» TASK GOAL: Please, without the pictures, restate every entry exactly.

________________________________________

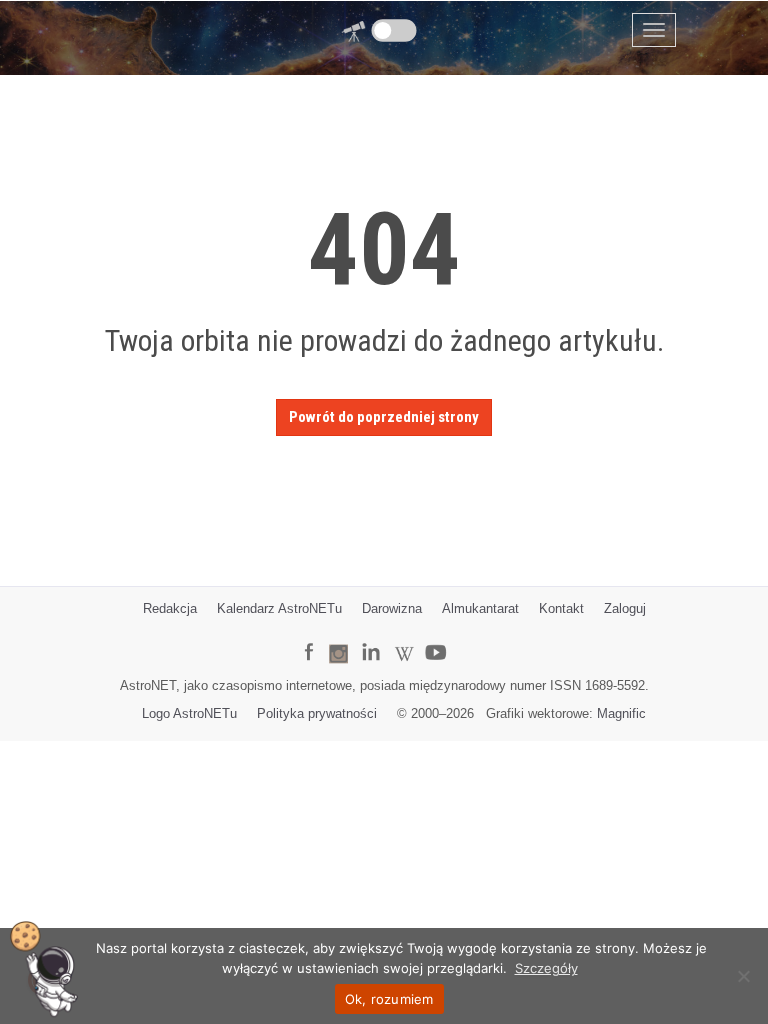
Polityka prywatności (317, 713)
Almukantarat (480, 608)
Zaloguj (625, 608)
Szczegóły (546, 968)
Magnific (621, 713)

________________________________________

» FINAL ANSWER:
Polityka prywatności (317, 713)
Almukantarat (480, 608)
Zaloguj (625, 608)
Szczegóły (546, 968)
Magnific (621, 713)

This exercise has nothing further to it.